**YOUR ASSIGNMENT**
Determine how many lines in the entries below contain "With", and output only that number.
++++++
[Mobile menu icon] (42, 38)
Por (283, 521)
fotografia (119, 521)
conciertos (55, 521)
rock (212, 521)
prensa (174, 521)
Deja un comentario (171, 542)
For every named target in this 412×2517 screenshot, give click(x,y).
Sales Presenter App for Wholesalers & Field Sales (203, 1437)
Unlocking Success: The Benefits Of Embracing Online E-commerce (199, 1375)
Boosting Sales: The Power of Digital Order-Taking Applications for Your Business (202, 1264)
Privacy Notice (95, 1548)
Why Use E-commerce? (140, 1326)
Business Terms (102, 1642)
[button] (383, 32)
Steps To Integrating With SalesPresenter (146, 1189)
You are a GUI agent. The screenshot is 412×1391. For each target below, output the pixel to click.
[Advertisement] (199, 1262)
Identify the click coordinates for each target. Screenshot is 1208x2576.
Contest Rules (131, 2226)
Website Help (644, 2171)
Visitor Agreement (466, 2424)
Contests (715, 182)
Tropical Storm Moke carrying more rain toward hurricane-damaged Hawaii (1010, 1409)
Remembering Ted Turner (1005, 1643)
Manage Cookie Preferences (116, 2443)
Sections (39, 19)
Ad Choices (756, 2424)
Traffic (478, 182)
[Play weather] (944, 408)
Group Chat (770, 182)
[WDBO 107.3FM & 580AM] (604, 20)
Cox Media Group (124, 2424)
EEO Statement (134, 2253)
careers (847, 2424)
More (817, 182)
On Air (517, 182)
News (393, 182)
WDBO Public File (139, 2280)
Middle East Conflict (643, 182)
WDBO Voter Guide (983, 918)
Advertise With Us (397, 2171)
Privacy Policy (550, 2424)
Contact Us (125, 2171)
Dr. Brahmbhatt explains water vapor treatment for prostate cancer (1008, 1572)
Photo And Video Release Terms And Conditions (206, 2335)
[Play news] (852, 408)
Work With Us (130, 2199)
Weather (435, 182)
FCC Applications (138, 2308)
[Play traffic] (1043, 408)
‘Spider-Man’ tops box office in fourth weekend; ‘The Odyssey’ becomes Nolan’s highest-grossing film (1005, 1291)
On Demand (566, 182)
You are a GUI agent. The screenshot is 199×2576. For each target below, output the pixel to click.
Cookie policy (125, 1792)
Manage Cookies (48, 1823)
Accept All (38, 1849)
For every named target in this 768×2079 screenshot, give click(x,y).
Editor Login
++++++
**ANSWER AREA**
3